Task input Start Marker

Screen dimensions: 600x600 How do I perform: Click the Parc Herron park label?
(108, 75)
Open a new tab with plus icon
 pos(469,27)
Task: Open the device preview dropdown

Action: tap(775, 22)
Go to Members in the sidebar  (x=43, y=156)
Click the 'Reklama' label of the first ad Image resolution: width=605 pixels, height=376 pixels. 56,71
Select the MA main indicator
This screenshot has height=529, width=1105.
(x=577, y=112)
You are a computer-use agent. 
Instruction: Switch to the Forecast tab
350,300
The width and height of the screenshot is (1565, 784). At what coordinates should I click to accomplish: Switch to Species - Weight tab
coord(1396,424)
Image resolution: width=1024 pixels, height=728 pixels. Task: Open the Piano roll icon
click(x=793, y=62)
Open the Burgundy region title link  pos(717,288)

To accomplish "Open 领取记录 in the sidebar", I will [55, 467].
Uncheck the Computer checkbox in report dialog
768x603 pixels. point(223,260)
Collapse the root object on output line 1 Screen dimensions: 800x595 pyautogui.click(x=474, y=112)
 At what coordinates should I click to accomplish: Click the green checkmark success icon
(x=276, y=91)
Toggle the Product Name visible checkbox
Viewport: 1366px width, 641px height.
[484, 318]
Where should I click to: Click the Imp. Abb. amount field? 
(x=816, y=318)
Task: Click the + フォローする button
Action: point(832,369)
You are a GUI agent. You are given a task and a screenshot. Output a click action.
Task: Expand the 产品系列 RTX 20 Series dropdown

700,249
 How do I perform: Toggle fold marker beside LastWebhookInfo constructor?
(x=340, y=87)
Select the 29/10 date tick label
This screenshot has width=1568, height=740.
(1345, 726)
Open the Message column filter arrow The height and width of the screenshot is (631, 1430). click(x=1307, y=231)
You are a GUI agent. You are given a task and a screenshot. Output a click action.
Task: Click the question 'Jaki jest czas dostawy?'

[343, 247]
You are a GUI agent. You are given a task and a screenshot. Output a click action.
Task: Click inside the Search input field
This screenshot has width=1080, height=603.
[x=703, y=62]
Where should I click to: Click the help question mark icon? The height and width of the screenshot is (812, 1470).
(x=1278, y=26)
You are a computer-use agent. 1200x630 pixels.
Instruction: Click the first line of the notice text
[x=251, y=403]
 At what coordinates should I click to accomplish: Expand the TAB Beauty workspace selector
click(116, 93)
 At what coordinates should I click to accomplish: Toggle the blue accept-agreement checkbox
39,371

Task input End Marker

- _Task description_:
Could you print exactly the lines from the one containing "Task: Click the question" through the last line of the records above?

- _Task solution_:
Task: Click the question 'Jaki jest czas dostawy?'

[343, 247]
You are a GUI agent. You are given a task and a screenshot. Output a click action.
Task: Click inside the Search input field
This screenshot has width=1080, height=603.
[x=703, y=62]
Where should I click to: Click the help question mark icon? The height and width of the screenshot is (812, 1470).
(x=1278, y=26)
You are a computer-use agent. 1200x630 pixels.
Instruction: Click the first line of the notice text
[x=251, y=403]
 At what coordinates should I click to accomplish: Expand the TAB Beauty workspace selector
click(116, 93)
 At what coordinates should I click to accomplish: Toggle the blue accept-agreement checkbox
39,371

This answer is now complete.